Sorry, but lacking an MWE, we only have your claim for this equivalence. If your example indeed gave false, that would be a serious bug in Julia. An error on your part is much more likely.

Nope, an MWE is never impossible, you are just unwilling to invest time in making one. Yet you expect others to help you.


#10

Nine out of ten times this has happened to me, it has been array initialization. Very often you’ll see very small values, but there’s no guarantee. See how far the codes get before diverging. Then strip away the unnecessary parts (what can you remove without the divergence disappearing), and post whatever steps your code goes through up till that point. That’s your mwe.


#11

Initially, any new memory that you allocate will have been zeroed out by the operating system.
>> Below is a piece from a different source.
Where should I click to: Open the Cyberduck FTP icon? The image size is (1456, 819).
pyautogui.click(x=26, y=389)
After the first garbage collection, new memory that you allocate might contain old data.

If you run the exact same code several times, with explicit garbage collection in between iterations, then you are likely to get objects that are initialized to their old values! This may effectively hide bugs where you read data before you have written it.
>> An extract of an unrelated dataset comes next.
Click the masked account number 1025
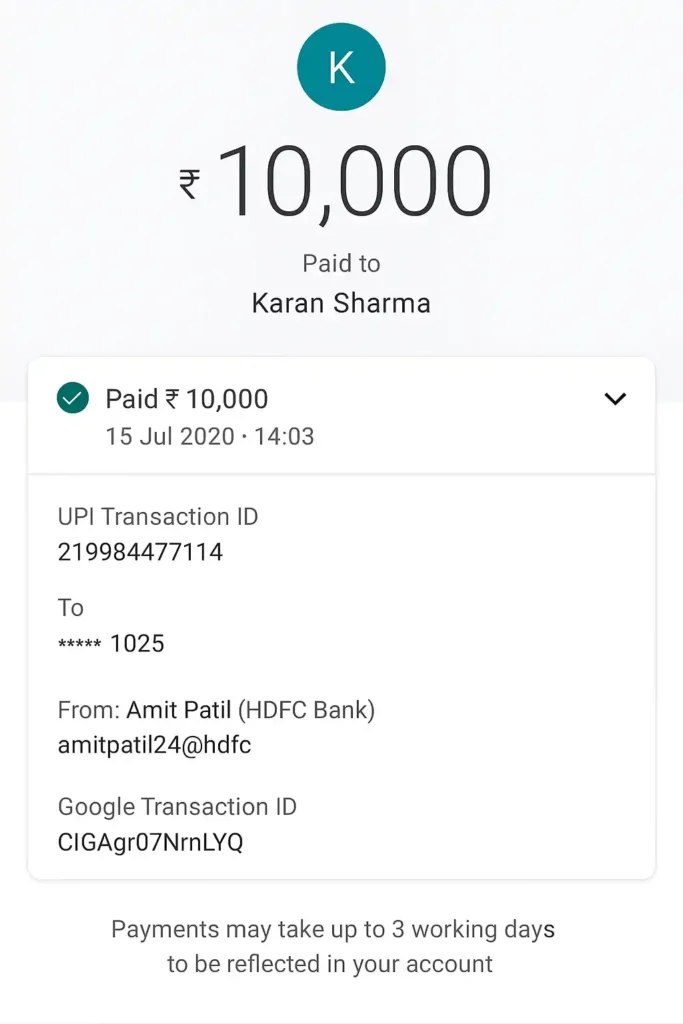The image size is (683, 1024). point(112,643)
Example: (This is what happened for me. Your results would be different.)

               _
   _       _ _(_)_     |  A fresh approach to technical computing
  (_)     | (_) (_)    |  Documentation: https://docs.julialang.org
   _ _   _| |_  __ _   |  Type "?help" for help.
  | | | | | | |/ _  |  |
  | | |_| | | | (_| |  |  Version 0.6.0-rc1.0 (2017-05-07 00:00 UTC)
 _/ |\__'_|_|_|\__'_|  |  Official http://julialang.org/ release
|__/                   |  x86_64-apple-darwin13.4.0

julia> m = Array{Float64}(10)
10-element Array{Float64,1}:
 0.0
 0.0
 0.0
 0.0
 0.0
 0.0
 0.0
 0.0
 0.0
 0.0

julia> m=0; gc()

julia> m = Array{Float64}(10)
10-element Array{Float64,1}:
 5.28715e242 
 7.34851e-307
 0.0         
 0.0         
 0.0         
 0.0         
 0.0         
 0.0         
 0.0         
 0.0         

julia> m[1] = 42
42

julia> m = 0; gc()

julia> m = Array{Float64}(10)
10-element Array{Float64,1}:
 42.0         
  7.34851e-307
  0.0         
  0.0         
  0.0         
  0.0         
  0.0         
  0.0         
  0.0         
  0.0         

Moral of the story is, make sure your objects are always properly initialized.

(There’s already an issue on this: https://github.com/JuliaLang/julia/issues/9147 )


#12

this is a great example @Per, thanks!


#13

The culprit was indeed: an array initialization with y=similar(x).